## COSA FARE
Per favore, indica con quale piatto, secondo il brano estratto sulle serate culturali, è capitato di scoprire la vera origine di una pietanza molto conosciuta.

## BRANO ESTRATTO
═══

Nelle serate culturali, infatti, ho compreso di non conoscere così tanto. Ho scoperto sapori e combinazioni che non avrei mai né accostato né immaginato. Attraverso le parole degli altri ho scoperto e conosciuto i loro paesi come mai prima, acquisendo sempre più nozioni e conoscenze particolari. Perché nessuno meglio di un nativo può farti comprendere una realtà. Infatti, sono mille le cose che si scoprono parlando con le persone originarie dei luoghi, come la vera origine delle pietanze più conosciute (a me è successo con il French Toast) oppure il significato culturale di piatti tipici.

═══

## MATERIALE FORNITO
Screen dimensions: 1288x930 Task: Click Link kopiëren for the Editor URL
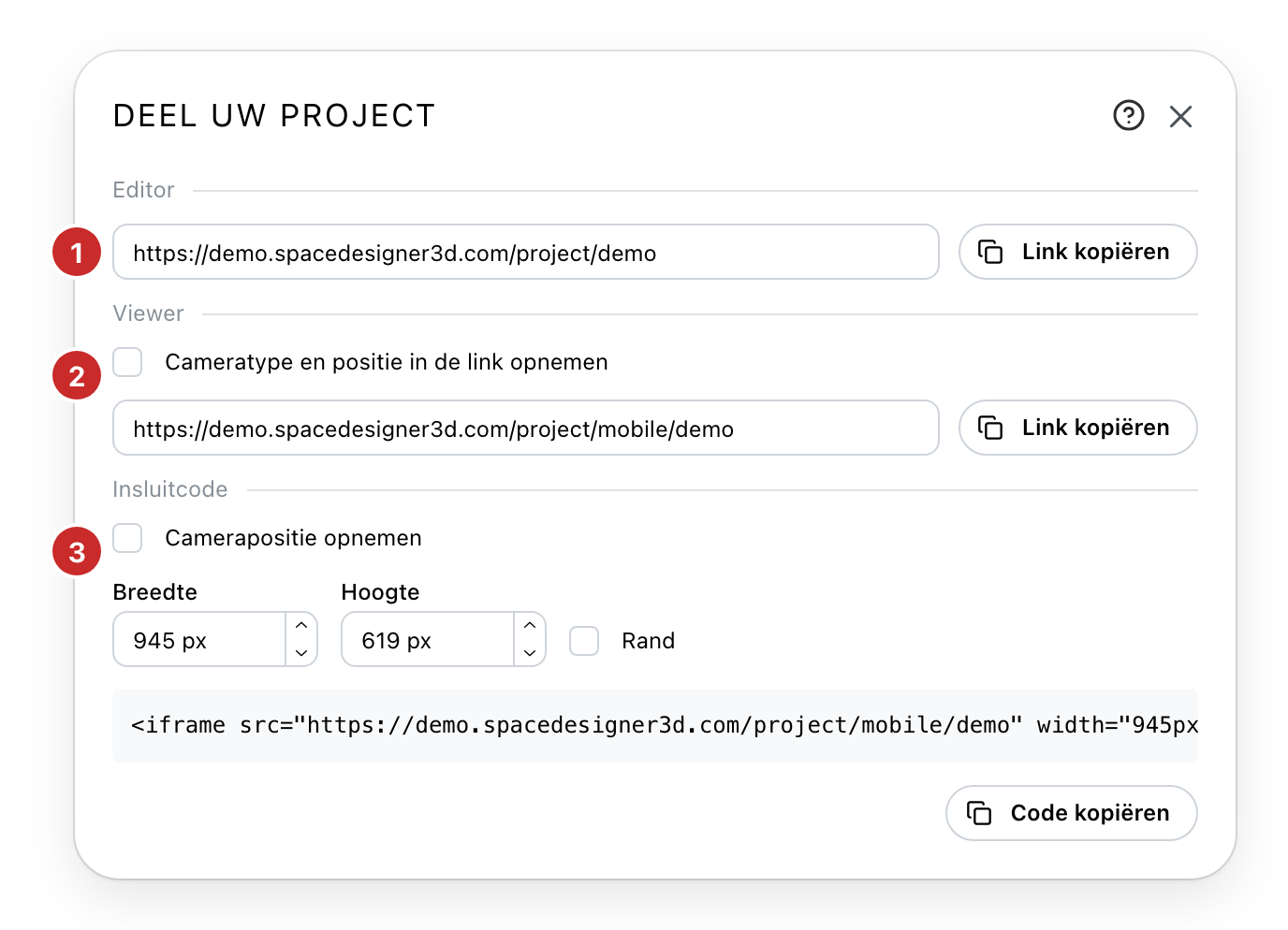tap(1078, 252)
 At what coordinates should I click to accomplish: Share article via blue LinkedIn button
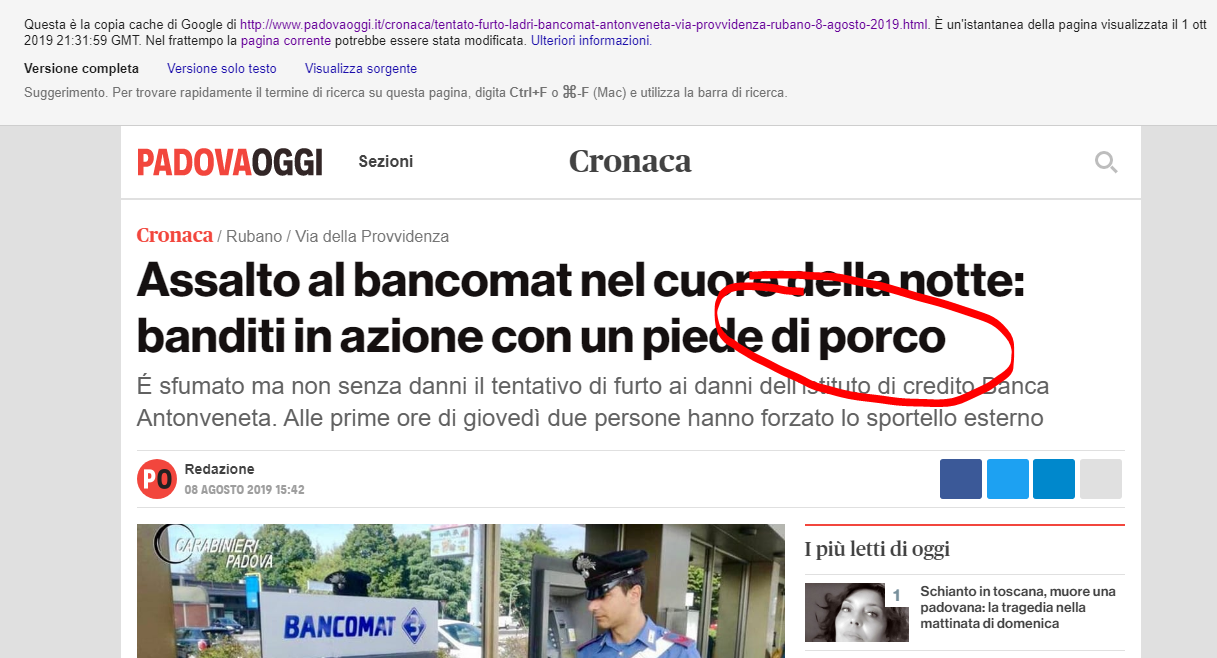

═══

## PROBLEMA RISOLTO
Con il French Toast.